If it's 4am and you're tired, cool. Come back when you're rested and I'd be thrilled to have a conversation with you. But if you want to look for plot holes in my four paragraphs on a video game website, first off I think that's an odd thing to do, secondly I'm not really interested in that. If you'd like to move forward with a discussion, I'm in, but you seem to just want to look back and critique the original post as if it's a Hemingway novel. Which it most definitely is not intended to be.

Edited by Tennmuerti

@ERoBB: Read my edit. above

I'm not against conversation, i'm against people ignoring what I wrote in favour of pointless one sentence replies. I'm all FOR conversation, which did not start bewtween us untill i kept pressuring you into a full reply.

I also answered several of your Torchlight 2 questions (more then anyone in this thread), all of which have been ignored up till now.

I did discuss Torchlight and WoW, I pointed out their huge differences in design, scope, what type of game they are, geanre. Hence their character progression systems have to be approached from completely different perspectives and expectations. What else did you want me to say? I'm a bit lost here sorry.

Posted by ERoBB

I'm sorry the other poster's "one sentence responses" weren't to your liking. I myself enjoyed them. I'm also very sorry you feel you've gone ignored in this discussion. Here's a picture of a cute puppy. I hope you feel better soon.

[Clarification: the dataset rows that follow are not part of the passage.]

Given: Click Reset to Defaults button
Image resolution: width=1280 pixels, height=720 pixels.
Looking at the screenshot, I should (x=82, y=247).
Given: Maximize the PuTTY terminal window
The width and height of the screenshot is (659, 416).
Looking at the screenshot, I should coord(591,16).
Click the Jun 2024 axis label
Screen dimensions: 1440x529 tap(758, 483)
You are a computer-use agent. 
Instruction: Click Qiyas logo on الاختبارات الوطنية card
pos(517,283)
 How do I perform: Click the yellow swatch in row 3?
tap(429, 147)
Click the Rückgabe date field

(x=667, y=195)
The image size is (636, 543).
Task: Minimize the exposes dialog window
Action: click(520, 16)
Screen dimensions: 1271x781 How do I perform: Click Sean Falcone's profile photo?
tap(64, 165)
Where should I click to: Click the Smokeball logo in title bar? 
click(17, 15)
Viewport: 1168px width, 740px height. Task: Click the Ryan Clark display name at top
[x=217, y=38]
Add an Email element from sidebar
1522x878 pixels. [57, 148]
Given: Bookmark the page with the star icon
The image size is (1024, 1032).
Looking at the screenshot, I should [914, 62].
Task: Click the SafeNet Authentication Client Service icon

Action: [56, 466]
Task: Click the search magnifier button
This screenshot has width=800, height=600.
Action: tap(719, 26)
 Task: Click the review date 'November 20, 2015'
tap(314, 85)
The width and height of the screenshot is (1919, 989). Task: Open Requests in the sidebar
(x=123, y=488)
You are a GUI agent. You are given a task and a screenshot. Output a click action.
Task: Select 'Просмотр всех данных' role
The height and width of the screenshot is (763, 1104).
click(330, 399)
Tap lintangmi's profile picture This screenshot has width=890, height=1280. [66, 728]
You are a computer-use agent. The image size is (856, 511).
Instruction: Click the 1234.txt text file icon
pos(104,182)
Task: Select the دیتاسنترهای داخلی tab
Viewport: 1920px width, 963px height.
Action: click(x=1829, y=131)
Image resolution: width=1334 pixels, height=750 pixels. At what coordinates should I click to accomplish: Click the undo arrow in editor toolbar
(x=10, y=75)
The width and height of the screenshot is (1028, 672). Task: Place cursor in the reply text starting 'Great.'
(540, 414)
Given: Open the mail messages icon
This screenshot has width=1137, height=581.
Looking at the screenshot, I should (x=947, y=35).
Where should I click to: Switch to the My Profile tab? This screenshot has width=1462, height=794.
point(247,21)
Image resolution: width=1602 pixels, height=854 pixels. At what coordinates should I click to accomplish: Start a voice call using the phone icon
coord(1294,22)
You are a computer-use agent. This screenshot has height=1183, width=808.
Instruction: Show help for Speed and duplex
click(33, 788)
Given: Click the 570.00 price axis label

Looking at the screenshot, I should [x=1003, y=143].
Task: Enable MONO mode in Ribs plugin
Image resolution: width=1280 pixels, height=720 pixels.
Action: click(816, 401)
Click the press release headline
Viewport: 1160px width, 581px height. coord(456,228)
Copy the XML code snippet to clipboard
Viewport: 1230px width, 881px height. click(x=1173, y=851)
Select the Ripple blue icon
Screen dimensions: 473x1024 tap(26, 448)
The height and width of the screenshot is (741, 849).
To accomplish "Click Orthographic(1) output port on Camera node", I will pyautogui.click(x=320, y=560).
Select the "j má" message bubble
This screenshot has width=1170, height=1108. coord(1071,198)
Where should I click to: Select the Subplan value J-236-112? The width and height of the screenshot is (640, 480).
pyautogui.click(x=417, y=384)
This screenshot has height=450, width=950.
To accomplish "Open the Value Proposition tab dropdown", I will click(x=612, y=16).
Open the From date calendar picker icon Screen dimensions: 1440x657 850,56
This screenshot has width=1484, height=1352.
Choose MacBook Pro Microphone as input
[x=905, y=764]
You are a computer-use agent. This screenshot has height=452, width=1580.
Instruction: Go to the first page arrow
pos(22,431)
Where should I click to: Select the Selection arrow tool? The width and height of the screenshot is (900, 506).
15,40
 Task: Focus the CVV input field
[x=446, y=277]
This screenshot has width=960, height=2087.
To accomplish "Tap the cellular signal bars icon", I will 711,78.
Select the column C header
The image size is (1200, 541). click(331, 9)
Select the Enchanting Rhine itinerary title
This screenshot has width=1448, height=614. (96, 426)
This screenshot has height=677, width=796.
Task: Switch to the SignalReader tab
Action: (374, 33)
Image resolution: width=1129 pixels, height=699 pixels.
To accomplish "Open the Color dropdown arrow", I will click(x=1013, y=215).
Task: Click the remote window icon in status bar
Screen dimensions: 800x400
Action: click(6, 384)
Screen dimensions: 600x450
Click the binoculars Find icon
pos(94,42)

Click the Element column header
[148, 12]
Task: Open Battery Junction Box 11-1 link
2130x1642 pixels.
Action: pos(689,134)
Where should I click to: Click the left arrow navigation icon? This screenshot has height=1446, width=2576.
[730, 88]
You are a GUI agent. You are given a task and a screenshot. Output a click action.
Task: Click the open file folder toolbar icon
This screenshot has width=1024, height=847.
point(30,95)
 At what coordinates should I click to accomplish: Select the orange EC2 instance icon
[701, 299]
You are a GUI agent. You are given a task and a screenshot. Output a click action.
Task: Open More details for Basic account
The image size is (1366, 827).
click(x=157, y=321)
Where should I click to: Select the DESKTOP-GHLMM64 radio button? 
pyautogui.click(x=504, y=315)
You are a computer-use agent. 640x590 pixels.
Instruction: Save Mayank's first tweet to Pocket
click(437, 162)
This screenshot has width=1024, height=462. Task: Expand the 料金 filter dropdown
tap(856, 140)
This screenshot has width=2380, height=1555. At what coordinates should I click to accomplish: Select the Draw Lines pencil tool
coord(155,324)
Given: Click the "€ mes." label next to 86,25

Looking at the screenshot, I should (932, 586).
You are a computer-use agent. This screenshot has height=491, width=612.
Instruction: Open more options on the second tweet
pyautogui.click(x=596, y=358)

I hope you won't feel the need to pressure me into being what you want me to be, in the future. I hope you'll accept me, like this cute puppy. Be well.

Posted by KaosAngel

I don't understand what the TC wants...

Torchlight is a Diablo clone with a strong support for mods. The game never ends, sure the "core developer" stuff is there...but most people play Torchlight for mods.

Posted by project343

I'd rather have developers focus on unique, iconic classes rather than a large collection of shallow, undeveloped ones. I mean, you're asking them to spread their resources thinner than they should while muddying concise design. Should they work their way out of traditional trinities? Sure. But I'd rather have a concise trinity than a design clusterfuck.

Posted by ERoBB

@KaosAngel said:

I don't understand what the TC wants...

Torchlight is a Diablo clone with a strong support for mods. The game never ends, sure the "core developer" stuff is there...but most people play Torchlight for mods.

Just for the sake of this, pretend mods don't exist. There's no telling what the community is gonna come up with. You can drive a car in Skyrim now, and I have no idea what to make of that shit. So let's just look at how the developers handle classes, which I think we could all agree needs a little breath of fresh air.

Posted by ERoBB

@project343 said:

I'd rather have developers focus on unique, iconic classes rather than a large collection of shallow, undeveloped ones. I mean, you're asking them to spread their resources thinner than they should while muddying concise design. Should they work their way out of traditional trinities? Sure. But I'd rather have a concise trinity than a design clusterfuck.

If those are the only two options, I'd absolutely agree with you, but I don't think going out of the ordinary necessarily leads to a cluterfuck. For all intents and purposes, the Diablo 3 classes are unconventional. Even if the Witch Doctor is pretty much just another game's Warlock, the new theme is welcome.